Over één ding zijn de drie mannen aan tafel het roerend eens. De Nederlandse lelieteelt heeft internationaal een ijzersterk imago waar het gaat om het leveren van een kwaliteitsproduct. Bakker: ”De kennis van onze telers, akkerbouwers, adviseurs en andere specialisten is ongekend. Er worden in ons land ook bollen uit onder andere Frankrijk en van het zuidelijk halfrond aangeboden, maar die halen het niet bij het Nederlandse product. We zullen dus alles op alles moeten zetten om de lelieteelt voorNederland te behouden.” Van Iperen voelt zich daarbij gesterkt door het feit dat ze al veel kennis in huis hebben. Wat ze weten over het telen van uien en aardappelen vertalen ze waar dat mogelijk is naar het telen van leliebollen. En uiteraard nemen ze informatie over gewasbescherming op andere sierteeltproducten uit de kas mee naar hun leliemasterplan. “We gaan niet opnieuw het wiel uitvinden.”

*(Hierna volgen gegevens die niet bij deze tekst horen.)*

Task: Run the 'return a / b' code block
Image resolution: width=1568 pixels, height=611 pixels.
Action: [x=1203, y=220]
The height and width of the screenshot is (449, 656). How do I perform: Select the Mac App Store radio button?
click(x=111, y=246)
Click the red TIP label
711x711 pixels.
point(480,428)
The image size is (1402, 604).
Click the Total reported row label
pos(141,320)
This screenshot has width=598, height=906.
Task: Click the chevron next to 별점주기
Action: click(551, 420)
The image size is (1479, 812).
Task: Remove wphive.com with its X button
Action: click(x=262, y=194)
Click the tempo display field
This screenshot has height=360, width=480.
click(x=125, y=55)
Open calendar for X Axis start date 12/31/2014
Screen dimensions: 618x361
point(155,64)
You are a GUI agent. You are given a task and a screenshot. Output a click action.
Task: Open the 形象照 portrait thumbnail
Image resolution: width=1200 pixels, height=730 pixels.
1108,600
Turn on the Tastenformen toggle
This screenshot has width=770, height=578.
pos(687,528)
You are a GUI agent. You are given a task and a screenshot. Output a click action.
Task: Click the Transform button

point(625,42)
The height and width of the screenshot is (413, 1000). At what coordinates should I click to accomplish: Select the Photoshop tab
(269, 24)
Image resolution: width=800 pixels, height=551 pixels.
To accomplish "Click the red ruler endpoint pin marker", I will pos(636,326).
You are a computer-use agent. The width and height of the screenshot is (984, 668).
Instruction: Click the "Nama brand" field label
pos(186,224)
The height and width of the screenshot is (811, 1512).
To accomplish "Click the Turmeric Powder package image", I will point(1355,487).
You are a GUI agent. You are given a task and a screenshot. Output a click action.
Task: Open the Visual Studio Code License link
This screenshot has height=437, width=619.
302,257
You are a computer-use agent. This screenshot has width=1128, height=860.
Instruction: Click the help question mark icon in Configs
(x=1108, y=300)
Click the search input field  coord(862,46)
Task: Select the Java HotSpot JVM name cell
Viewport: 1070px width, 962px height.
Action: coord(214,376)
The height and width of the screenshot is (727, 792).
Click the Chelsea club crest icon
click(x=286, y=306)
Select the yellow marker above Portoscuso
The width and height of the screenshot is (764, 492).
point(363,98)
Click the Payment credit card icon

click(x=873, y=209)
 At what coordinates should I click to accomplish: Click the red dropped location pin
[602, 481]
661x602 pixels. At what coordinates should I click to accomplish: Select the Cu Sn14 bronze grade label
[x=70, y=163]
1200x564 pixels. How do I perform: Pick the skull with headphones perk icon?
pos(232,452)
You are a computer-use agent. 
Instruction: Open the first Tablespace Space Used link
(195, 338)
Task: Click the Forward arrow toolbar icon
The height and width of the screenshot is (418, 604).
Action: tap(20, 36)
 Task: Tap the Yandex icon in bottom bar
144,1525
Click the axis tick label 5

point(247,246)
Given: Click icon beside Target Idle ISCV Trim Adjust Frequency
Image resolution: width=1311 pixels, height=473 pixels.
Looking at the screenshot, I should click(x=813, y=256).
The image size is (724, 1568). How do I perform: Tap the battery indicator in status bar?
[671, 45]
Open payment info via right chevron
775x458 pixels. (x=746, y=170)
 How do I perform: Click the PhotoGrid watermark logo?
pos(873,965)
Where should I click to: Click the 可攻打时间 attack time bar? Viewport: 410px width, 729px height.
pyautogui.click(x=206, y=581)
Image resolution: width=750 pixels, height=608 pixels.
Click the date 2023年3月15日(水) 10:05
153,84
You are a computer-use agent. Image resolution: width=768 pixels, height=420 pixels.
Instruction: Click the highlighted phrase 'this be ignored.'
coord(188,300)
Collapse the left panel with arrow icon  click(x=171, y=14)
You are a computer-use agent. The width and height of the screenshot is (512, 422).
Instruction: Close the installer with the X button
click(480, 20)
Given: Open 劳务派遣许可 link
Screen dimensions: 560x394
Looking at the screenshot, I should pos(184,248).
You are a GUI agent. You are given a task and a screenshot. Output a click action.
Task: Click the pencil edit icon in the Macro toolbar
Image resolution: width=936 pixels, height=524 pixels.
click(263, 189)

Ja, de lelieteelt heeft het momenteel zwaar om zich zowel in het veld als in de kas te ontworstelen aan het overvloedig gebruik van chemische middelen. Maar Ruben Bloem heeft er alle vertrouwen dat het goed gaat komen. “Ik zie dat het licht aan het einde van tunnel steeds feller gaat branden met alle goede acties en stappen die telers nu zetten.”